**Task to carry out:**
The answer must consist of every line below that contains the word "language".

(Stored items)
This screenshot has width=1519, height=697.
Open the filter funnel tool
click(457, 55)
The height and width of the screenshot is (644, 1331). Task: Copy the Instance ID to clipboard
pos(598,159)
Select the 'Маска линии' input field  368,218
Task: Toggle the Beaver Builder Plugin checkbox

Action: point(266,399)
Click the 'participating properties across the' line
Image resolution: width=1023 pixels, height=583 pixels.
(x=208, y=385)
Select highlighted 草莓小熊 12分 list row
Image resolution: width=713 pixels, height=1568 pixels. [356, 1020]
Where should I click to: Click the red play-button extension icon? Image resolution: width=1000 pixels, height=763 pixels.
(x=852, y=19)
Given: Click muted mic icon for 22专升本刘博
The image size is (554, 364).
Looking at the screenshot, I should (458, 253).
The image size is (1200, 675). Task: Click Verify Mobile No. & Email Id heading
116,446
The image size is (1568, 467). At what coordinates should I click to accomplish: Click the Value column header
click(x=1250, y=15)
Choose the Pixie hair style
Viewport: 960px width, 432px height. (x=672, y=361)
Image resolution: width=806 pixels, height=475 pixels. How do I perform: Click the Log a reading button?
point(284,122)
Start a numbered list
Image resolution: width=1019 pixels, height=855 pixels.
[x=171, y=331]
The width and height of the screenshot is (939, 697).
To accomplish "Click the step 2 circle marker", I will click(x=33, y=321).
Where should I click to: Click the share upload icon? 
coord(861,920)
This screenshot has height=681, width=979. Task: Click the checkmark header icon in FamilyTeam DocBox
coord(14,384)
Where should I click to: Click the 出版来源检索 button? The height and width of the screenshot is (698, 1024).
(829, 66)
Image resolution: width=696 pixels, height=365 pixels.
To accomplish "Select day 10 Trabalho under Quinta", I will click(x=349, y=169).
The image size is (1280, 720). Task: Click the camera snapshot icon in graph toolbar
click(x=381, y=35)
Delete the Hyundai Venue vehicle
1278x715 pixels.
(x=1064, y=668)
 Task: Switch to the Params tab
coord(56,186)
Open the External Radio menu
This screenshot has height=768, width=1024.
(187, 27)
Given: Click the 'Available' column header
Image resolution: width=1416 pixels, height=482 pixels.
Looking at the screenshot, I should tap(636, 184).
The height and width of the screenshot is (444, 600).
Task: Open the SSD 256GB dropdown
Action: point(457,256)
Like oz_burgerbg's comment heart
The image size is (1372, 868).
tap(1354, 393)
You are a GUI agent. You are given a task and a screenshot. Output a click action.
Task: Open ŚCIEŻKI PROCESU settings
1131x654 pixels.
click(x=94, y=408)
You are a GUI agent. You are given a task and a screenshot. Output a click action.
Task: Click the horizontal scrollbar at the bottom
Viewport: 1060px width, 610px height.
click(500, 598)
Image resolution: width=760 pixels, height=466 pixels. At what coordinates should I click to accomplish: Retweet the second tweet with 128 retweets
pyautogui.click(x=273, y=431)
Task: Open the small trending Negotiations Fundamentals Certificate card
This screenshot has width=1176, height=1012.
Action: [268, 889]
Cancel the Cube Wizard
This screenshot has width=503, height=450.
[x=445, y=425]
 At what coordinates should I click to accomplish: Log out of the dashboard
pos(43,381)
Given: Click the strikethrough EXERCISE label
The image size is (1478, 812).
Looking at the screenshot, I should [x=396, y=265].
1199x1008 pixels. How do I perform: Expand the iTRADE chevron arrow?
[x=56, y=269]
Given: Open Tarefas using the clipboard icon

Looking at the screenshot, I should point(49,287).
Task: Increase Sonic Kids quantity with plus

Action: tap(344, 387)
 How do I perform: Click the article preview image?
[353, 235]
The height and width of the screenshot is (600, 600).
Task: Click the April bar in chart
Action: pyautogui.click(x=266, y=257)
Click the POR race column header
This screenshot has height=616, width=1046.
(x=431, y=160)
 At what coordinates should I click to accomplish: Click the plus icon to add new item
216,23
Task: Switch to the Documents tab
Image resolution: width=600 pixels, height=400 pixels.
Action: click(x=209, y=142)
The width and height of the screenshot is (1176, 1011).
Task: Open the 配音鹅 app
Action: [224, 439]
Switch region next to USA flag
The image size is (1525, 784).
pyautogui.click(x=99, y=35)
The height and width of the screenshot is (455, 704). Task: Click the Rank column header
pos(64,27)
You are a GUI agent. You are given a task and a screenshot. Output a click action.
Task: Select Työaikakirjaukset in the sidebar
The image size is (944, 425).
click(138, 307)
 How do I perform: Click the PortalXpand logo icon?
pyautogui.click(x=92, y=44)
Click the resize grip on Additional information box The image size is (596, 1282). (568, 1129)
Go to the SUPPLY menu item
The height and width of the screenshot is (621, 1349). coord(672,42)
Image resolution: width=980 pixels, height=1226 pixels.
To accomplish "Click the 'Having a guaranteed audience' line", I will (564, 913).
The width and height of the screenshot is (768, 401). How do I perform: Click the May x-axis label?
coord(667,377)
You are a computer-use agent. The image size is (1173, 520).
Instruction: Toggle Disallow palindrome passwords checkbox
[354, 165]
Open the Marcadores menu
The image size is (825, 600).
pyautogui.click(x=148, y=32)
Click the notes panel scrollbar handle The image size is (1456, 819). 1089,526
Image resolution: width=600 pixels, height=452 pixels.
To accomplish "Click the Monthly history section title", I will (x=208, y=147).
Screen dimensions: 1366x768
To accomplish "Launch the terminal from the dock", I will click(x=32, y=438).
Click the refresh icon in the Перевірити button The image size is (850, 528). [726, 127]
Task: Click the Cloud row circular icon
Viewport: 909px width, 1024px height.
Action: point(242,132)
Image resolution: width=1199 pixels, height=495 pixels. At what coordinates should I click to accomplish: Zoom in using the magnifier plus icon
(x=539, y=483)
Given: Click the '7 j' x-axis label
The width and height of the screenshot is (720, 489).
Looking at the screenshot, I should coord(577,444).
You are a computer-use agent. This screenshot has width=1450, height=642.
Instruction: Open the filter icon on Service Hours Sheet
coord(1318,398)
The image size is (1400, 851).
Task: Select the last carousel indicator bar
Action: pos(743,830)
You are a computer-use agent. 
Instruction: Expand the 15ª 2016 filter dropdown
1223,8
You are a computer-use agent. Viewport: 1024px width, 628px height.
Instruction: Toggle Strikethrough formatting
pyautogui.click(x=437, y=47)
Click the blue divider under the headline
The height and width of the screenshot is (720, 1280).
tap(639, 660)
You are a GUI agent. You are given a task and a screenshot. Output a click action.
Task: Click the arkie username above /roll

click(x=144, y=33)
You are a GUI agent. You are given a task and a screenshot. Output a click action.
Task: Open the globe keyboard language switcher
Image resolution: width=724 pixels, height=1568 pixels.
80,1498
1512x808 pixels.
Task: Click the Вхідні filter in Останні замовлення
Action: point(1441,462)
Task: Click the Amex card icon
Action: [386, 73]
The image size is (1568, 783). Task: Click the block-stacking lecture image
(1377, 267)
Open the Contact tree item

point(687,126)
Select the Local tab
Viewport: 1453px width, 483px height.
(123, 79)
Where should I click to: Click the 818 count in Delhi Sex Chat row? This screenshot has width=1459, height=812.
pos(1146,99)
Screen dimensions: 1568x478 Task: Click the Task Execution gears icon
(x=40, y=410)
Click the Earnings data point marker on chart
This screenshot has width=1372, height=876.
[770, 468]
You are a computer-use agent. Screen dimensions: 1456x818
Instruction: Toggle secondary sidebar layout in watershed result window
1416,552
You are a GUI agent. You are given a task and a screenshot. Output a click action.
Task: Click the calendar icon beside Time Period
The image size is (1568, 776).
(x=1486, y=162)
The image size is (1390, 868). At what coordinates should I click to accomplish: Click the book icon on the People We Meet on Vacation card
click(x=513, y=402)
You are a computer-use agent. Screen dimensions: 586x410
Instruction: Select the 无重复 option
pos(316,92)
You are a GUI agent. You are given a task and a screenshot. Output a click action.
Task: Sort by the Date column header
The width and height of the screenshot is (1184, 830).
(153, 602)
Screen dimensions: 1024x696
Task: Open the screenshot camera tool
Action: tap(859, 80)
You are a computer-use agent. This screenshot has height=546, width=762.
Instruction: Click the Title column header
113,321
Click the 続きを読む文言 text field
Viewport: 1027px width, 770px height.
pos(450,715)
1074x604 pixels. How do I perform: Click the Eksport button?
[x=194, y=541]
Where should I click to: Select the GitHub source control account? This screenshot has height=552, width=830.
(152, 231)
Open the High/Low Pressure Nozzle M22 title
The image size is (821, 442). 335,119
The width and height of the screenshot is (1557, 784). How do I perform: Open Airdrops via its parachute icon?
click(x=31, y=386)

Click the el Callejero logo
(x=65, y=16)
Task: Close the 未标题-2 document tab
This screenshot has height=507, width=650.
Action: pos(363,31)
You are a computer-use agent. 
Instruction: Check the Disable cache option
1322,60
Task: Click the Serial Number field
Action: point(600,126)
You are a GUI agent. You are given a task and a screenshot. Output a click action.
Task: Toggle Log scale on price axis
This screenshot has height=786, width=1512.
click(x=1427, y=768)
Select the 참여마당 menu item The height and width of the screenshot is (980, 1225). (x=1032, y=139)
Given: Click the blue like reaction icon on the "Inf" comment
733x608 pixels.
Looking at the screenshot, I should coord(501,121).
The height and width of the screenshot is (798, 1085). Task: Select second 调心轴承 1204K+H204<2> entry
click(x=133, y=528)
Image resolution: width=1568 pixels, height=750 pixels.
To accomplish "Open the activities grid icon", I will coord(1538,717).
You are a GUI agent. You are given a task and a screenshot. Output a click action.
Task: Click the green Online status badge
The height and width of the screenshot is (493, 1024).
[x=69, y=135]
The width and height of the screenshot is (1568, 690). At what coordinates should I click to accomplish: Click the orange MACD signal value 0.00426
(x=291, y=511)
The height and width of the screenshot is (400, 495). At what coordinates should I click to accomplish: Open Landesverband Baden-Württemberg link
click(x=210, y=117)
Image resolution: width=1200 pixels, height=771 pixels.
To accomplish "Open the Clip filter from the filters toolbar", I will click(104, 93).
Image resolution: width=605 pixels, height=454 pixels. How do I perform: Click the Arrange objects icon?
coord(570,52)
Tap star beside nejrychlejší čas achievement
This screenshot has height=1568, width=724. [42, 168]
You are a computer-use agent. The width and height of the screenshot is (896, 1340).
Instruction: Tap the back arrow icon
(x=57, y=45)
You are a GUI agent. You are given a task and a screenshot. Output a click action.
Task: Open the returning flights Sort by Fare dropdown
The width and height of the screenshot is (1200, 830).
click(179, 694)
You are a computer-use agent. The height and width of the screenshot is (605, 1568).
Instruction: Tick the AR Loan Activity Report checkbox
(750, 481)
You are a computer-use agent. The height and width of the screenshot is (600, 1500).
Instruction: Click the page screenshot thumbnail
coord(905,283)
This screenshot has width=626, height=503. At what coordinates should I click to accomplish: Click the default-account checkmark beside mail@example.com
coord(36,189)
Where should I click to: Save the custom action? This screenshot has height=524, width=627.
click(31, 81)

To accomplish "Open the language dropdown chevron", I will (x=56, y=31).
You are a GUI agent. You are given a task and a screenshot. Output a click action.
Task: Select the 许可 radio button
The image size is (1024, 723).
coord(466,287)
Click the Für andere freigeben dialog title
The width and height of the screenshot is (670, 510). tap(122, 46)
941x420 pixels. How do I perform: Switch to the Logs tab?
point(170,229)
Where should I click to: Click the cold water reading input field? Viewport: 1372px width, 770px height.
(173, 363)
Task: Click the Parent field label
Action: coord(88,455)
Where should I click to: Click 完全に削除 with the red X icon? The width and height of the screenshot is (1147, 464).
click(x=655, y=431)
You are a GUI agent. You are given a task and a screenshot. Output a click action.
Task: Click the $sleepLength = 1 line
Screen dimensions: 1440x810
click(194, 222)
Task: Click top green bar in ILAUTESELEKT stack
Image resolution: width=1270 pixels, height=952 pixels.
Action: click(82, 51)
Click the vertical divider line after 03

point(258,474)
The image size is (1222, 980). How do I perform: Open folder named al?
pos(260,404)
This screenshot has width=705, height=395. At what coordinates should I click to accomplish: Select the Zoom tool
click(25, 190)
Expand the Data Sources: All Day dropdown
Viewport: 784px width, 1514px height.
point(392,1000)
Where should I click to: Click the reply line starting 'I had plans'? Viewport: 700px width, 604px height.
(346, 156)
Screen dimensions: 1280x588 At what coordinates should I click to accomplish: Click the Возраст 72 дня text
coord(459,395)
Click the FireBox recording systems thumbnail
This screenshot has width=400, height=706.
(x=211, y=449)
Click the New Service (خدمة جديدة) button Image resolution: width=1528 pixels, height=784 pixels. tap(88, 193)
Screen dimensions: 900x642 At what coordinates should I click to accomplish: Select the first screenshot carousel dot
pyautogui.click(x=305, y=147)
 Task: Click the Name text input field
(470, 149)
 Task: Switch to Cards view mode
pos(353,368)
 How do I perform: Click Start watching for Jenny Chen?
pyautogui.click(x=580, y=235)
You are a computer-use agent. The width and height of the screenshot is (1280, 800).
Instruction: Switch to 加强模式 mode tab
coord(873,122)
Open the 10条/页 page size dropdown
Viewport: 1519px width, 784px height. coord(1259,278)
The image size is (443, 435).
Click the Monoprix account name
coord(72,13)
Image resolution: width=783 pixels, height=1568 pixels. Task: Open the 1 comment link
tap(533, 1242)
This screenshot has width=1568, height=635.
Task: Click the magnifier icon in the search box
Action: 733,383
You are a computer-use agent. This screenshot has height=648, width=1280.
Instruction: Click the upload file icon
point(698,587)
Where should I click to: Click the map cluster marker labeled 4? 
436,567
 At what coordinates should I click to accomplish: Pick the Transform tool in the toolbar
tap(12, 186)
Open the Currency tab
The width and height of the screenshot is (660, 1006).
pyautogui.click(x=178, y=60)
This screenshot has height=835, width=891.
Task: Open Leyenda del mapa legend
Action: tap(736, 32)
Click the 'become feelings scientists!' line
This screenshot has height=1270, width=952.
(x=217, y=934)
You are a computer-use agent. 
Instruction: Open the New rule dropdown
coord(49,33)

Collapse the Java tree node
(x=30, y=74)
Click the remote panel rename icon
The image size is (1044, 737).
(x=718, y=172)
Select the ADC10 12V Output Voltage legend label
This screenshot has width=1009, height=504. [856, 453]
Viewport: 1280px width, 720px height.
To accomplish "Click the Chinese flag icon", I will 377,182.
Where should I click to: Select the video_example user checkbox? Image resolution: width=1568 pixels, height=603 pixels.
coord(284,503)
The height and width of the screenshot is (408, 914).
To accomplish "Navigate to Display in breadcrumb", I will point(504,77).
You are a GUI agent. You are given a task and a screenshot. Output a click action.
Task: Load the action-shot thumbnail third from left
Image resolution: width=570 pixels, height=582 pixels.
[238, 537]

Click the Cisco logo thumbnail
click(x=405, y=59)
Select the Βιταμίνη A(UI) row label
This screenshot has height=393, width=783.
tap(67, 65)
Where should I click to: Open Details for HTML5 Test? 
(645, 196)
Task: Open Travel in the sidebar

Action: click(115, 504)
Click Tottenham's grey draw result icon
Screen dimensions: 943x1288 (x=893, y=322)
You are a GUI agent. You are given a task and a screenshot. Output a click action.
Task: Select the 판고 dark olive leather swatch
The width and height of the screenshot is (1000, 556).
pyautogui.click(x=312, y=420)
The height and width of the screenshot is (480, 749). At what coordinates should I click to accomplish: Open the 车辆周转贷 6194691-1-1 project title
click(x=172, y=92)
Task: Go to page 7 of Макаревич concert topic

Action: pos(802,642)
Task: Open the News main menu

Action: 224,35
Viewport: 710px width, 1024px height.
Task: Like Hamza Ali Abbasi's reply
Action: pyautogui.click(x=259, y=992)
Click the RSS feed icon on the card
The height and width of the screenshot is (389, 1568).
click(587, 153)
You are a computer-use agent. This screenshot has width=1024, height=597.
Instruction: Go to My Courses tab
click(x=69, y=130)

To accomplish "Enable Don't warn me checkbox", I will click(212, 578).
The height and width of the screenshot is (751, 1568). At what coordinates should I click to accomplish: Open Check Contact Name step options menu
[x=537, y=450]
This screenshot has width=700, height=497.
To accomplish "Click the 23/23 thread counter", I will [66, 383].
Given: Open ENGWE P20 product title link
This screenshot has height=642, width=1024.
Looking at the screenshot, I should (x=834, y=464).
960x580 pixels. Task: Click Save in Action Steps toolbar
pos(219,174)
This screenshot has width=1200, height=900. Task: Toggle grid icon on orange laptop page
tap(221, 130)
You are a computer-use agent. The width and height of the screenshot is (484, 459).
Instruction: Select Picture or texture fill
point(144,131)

**Your solution:**
Task: Open the globe keyboard language switcher
To accomplish "Open the language dropdown chevron", I will (x=56, y=31).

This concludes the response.